Webb was born Josephine Rohas in Niagara Falls, New York. She grew up in a one-parent household in Buffalo; her father served in World War I and never returned home. Her brother, Roderick, was two-and-a-half years older. Webb considered him a great influence in her early life, and by causality, her later life. When Roderick became interested in radio, they both became ham radio operators. He helped her get her license. She joined the ham radio club at Kenmore High School. At thirteen years old, Josephine was the youngest YL operator.

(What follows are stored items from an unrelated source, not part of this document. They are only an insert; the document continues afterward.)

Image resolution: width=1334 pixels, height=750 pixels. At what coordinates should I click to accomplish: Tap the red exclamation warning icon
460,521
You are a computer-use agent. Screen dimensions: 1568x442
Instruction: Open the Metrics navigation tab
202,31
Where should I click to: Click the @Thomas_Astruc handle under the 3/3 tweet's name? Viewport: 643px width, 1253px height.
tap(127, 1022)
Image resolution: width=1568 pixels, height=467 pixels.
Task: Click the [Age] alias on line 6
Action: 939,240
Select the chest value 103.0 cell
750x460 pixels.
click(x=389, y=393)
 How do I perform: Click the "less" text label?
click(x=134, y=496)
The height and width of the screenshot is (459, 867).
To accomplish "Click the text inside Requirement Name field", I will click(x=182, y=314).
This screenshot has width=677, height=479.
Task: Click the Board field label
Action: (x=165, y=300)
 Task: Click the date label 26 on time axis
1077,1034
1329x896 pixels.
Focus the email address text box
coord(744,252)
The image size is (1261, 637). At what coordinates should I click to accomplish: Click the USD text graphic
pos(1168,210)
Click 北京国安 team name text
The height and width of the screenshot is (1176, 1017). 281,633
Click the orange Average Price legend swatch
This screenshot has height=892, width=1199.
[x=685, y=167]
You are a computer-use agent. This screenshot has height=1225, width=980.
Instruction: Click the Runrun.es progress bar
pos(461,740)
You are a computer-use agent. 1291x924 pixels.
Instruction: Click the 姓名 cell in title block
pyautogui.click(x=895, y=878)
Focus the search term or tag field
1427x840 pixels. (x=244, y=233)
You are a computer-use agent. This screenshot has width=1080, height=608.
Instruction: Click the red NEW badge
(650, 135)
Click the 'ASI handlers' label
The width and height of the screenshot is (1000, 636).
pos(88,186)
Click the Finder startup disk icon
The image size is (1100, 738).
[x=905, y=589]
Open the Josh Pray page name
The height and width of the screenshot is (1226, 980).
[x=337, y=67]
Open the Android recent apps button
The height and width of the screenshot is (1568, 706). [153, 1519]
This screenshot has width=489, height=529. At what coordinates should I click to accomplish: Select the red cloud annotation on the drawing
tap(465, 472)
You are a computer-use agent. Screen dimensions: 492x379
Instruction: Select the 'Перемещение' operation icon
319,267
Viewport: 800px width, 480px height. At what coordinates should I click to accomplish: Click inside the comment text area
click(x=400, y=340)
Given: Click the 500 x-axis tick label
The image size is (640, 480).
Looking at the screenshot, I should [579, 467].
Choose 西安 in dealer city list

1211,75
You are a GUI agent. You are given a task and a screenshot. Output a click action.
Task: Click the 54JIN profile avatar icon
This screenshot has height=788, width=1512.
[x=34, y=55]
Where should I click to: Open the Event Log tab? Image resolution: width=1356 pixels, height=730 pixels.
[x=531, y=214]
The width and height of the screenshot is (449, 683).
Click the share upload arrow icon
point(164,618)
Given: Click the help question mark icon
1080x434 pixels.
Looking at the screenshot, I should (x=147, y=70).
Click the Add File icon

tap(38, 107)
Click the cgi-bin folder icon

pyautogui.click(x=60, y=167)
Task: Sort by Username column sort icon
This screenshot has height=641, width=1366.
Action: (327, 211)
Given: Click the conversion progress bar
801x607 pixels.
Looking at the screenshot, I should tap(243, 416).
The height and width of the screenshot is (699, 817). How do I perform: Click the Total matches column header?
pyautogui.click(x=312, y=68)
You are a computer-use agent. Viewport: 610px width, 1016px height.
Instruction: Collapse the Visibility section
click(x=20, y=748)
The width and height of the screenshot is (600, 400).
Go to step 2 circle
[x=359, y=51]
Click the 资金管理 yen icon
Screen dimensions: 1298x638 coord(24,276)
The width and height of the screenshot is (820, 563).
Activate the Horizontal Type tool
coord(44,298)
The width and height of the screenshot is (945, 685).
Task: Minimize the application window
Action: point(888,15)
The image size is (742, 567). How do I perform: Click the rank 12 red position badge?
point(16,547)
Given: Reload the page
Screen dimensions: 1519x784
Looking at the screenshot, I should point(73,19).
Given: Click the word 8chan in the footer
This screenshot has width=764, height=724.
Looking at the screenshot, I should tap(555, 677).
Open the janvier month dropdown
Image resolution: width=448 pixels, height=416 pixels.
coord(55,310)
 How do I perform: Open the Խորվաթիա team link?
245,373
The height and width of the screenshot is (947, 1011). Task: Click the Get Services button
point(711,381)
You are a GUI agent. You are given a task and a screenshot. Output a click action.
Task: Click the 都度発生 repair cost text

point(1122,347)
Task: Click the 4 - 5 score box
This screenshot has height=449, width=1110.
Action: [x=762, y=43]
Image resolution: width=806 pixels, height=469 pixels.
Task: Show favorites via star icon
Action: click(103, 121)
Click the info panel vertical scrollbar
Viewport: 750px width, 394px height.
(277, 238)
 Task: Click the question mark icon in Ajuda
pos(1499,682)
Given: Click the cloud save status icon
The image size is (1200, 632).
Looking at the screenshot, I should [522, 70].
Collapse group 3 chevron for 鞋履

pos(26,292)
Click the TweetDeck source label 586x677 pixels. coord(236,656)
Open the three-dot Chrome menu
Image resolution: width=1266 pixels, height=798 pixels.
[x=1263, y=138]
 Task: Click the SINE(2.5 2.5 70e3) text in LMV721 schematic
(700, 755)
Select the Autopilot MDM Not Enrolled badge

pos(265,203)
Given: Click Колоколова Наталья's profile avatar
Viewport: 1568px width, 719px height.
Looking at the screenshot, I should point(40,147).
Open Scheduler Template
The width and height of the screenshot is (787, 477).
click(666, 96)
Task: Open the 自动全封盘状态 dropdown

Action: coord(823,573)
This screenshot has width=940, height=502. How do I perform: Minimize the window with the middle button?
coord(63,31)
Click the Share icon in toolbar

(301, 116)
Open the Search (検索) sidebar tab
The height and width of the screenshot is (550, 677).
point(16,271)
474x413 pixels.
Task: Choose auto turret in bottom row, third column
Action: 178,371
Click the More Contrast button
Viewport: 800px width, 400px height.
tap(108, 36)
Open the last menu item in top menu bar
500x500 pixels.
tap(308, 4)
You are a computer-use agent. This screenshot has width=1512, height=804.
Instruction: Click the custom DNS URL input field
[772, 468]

As a child, Webb loved aviation and often visited the local airport. She was good at math and joined her high school's science club. She had always been fascinated by technical subjects. She graduated Kenmore High School in 1934. She worked for two years before attending Purdue University.

Education

Webb's brother urged her to apply to an out-of-state scholarship. She majored in electrical engineering and graduated from Purdue University in 1940. She became a Buhl Research Fellow in the Electrical Engineering Department of the Carnegie Institute of Technology for two years. She was a member of Sigma Xi.

Personal life

Webb has two daughters, one was born in 1948 and the other 1952. The family had a laboratory, which was also set up as a measurements laboratory, as an addition to their home.

Career
In 1942, she joined Westinghouse Electric Corporation as a Design Engineer, where among other duties, she worked on the electrical grids for the Coulee, Hoover, and Boulder Dams. It was during her tenure with the company that she obtained two patents for oil circuit breaker contact design.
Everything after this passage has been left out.